> Work to complete
Reproduce every line of each record below verbatim, omitting the pictures.

Pixel-coordinate grounding data:
#####
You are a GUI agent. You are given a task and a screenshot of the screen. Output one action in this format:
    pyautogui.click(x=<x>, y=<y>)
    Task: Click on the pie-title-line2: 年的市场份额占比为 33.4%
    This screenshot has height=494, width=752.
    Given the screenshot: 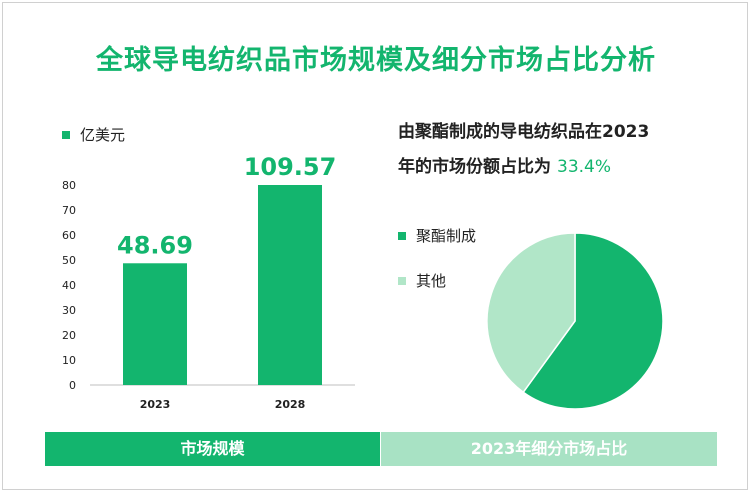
#####
> Task output
You are a GUI agent. You are given a task and a screenshot of the screen. Output one action in this format:
    pyautogui.click(x=<x>, y=<y>)
    Task: Click on the pie-title-line2: 年的市场份额占比为 33.4%
    This screenshot has height=494, width=752.
    Given the screenshot: 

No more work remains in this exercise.